When Article I, section 11 is implicated "[t]he right of an accused under Article I, section 11, to be heard by himself or counsel, * *, is guaranteed in `all criminal prosecutions,' not limited to `critical stages' of such prosecutions." State ex rel. Russell v. Jones, supra, 293 Or. at 321, 647 P.2d 904 (Lent, J. concurring).

[10] This is the question we did not reach in State v. Haynes, 288 Or. 59, 74 n. 7, 602 P.2d 272 (1979), whether, after a "criminal prosecution" has formally begun with the bringing of a charge, a defendant may, in the absence of an attorney, be asked to waive the right to an attorney and answer questions.

[11] DR7-104 Communicating With One of Adverse Interest.

"(A) During the course of his representation of a client a lawyer shall not:

"(1) Communicate or cause another to communicate on the subject of the representation with a party he knows to be represented by a lawyer in that matter unless he has the prior consent of the lawyer representing such other party or is authorized by law to do so."

[12] Throughout this opinion, we use the words counsel and attorney as these terms are defined in ORS 9.310. That statute provides:

"An attorney is a person authorized to represent a party in the written proceedings in any action, suit or proceeding, in any stage thereof. An attorney, other than the one who represents the party in the written proceedings, may also represent a party in court, or before a judicial officer, in which case he is known as counsel, and his authority is limited to the matters that transpire in the court or before such officer at the time."

This statute, of course, has no relevance to the scope or meaning of the constitutional right "to be heard by * * * counsel." Or Const Art I, § 11.

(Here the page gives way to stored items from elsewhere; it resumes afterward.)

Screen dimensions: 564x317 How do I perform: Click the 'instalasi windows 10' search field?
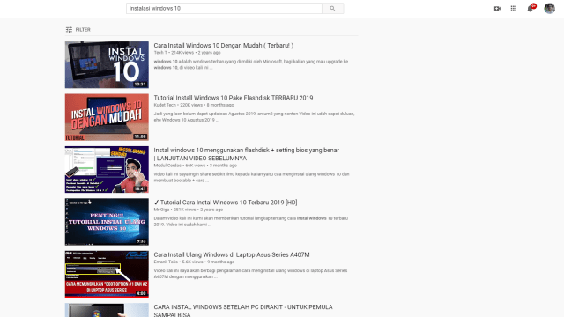pyautogui.click(x=224, y=8)
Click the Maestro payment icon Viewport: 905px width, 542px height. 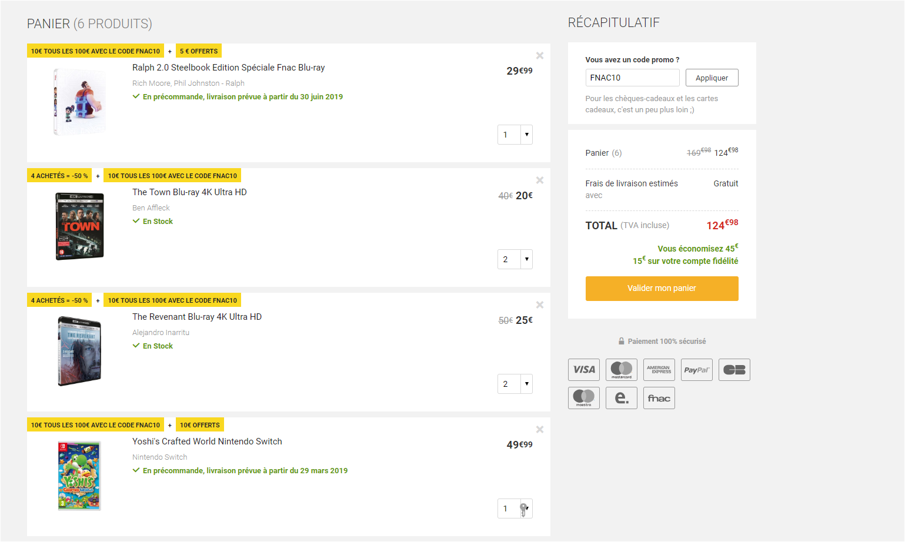[583, 398]
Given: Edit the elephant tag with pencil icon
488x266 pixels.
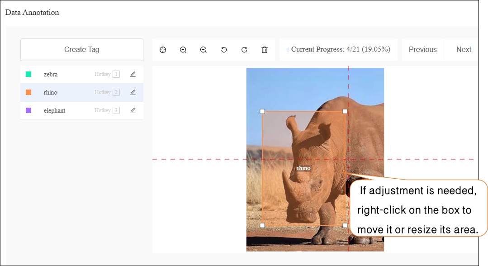Looking at the screenshot, I should click(x=133, y=110).
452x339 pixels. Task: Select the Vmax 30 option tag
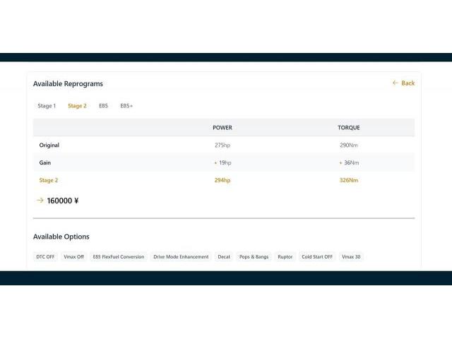351,257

[13] As we noted in State ex rel. Russell v. Jones, 293 Or. 312, 315, 647 P.2d 904 (1982) "The term `criminal prosecution' includes sentencing, a stage at which a judicial decision affecting a defendant's future liberty is made."

[14] New York once recognized a distinction between related and unrelated charges as it affects the right to an attorney, People v. Taylor, 27 N.Y.2d 327, 266 N.E.2d 630, 318 N.Y.S.2d 1 (1971), but the distinction was expressly overruled in People v. Rogers, 48 N.Y.2d 167, 397 N.E.2d 709, 422 N.Y.S.2d 18 (1979).